Your instructions >>
Each line in the entries that has the word "click" has to be copied.

Start of Study material

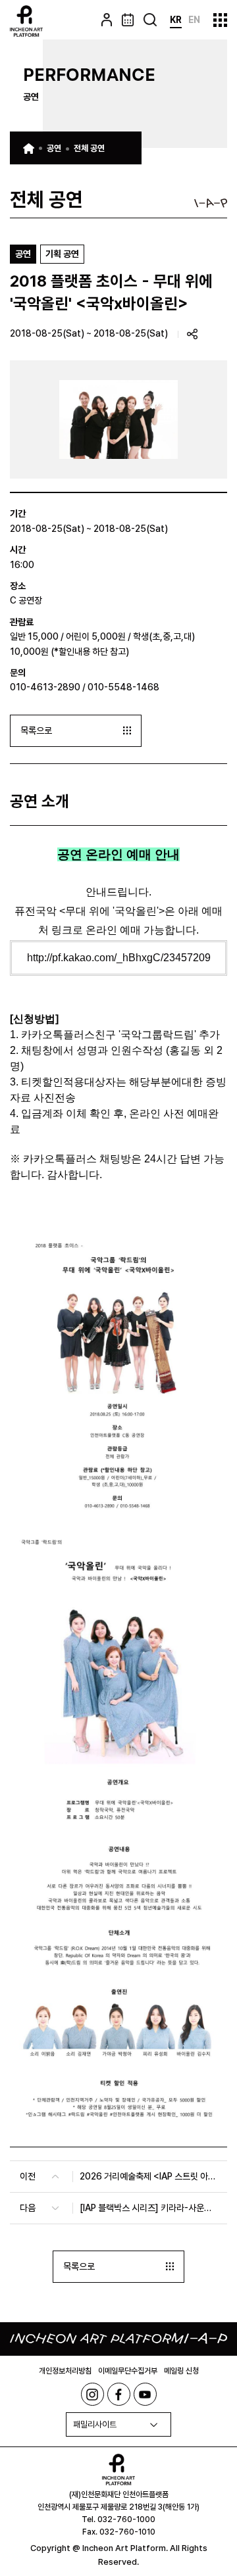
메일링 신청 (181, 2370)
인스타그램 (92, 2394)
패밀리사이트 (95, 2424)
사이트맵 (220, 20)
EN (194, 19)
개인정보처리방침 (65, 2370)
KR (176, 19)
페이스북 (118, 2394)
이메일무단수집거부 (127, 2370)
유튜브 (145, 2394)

End of Study material
Start of Study material

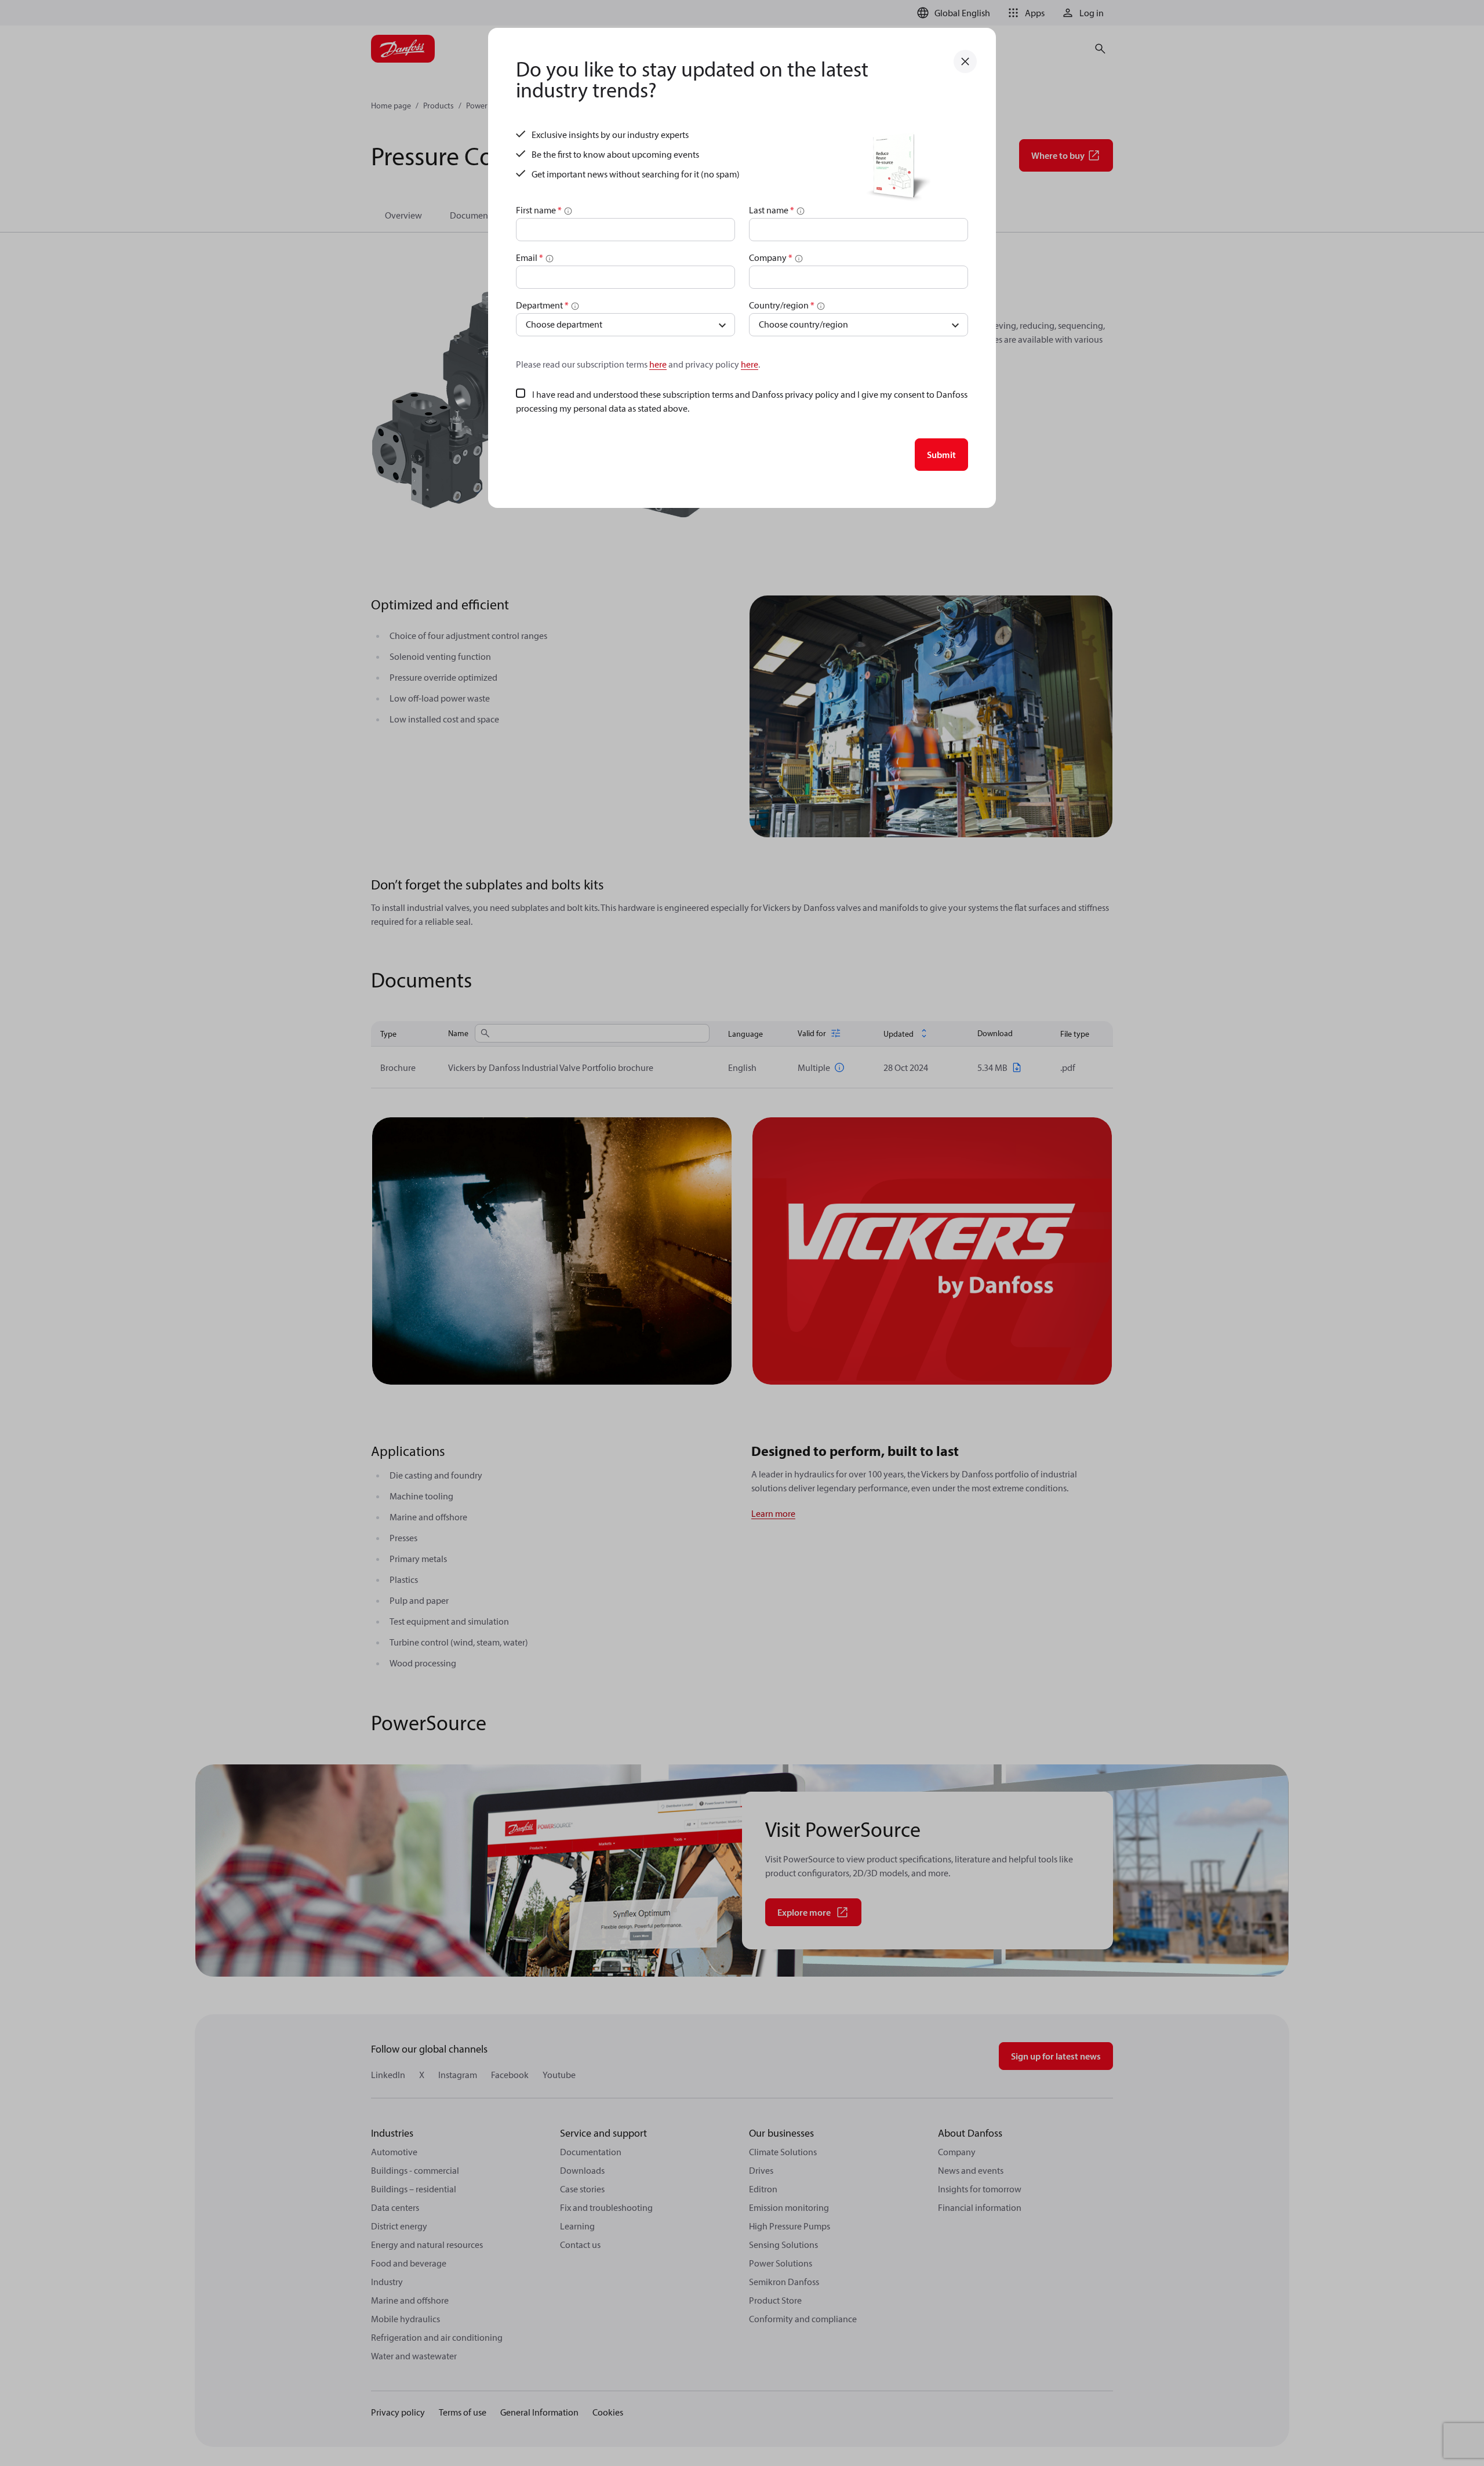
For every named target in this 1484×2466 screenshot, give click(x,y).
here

End of Study material
Start of Study material

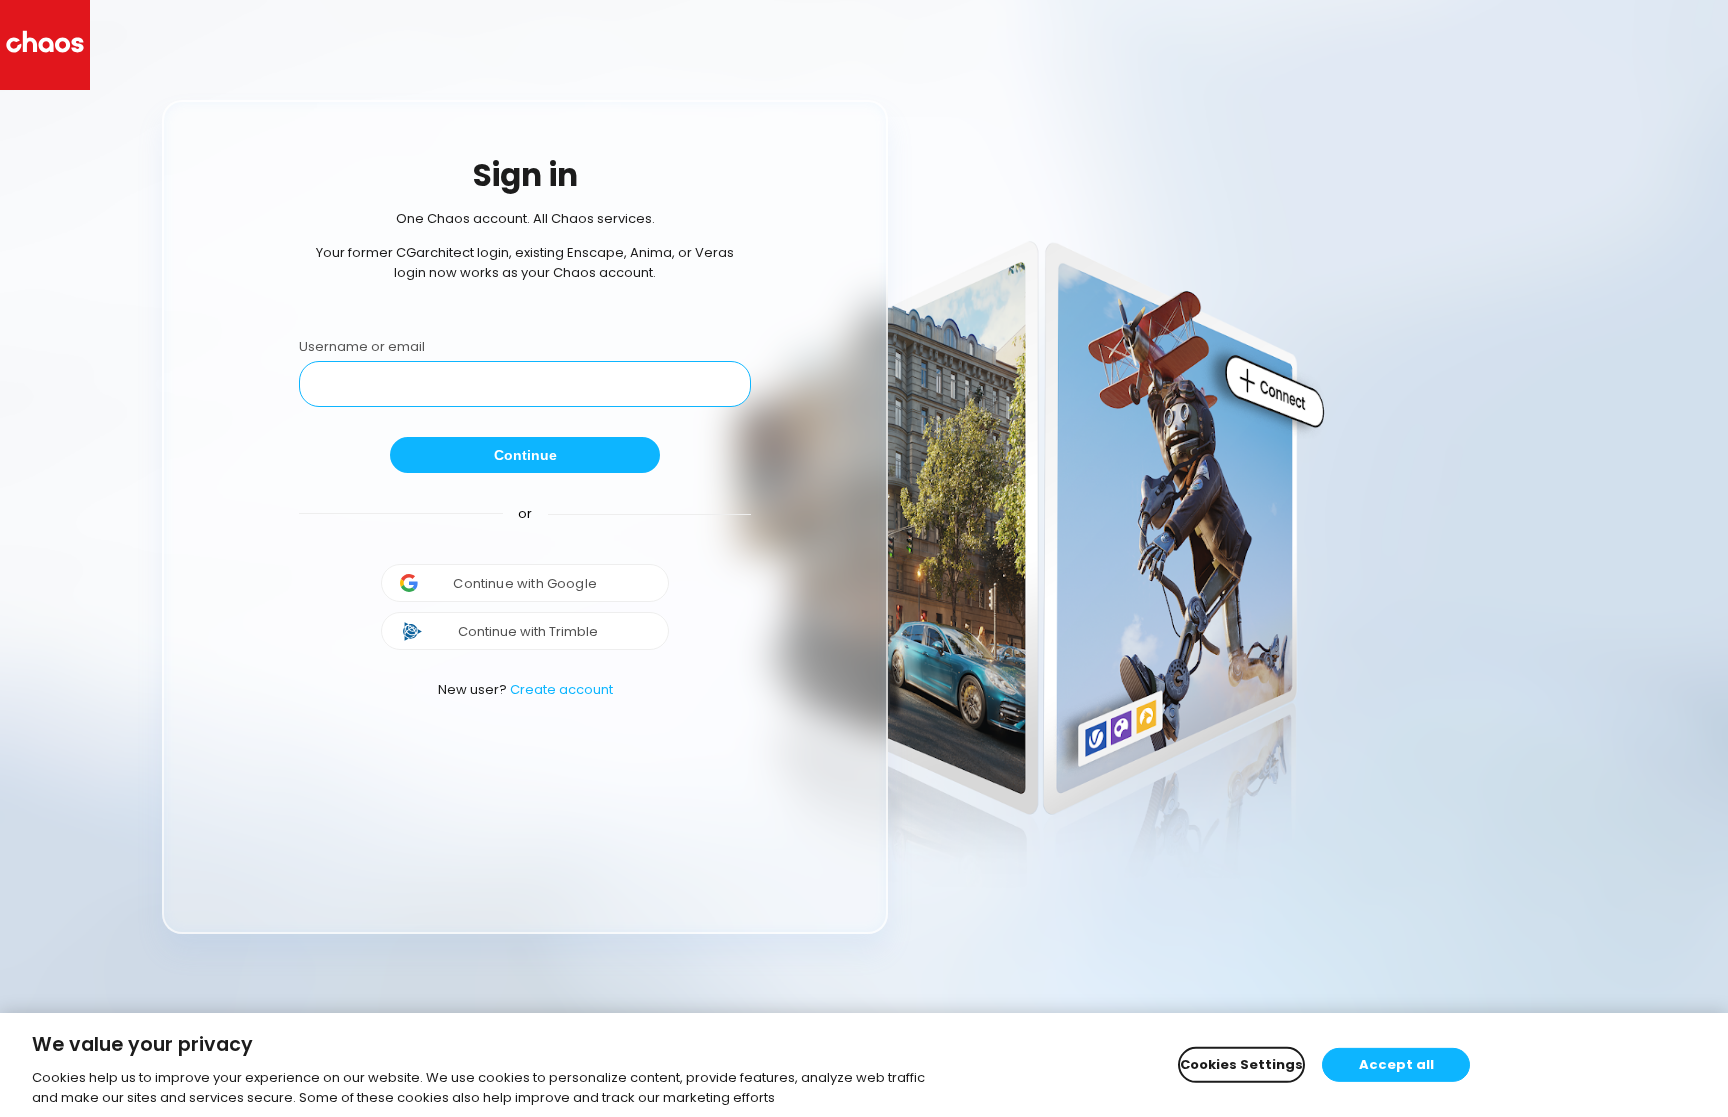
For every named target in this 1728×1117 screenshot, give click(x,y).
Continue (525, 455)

End of Study material

Solution below >>
For every named target in this 1484×2466 screenshot, give click(x,y).
For every named target in this 1728×1117 screenshot, give click(x,y).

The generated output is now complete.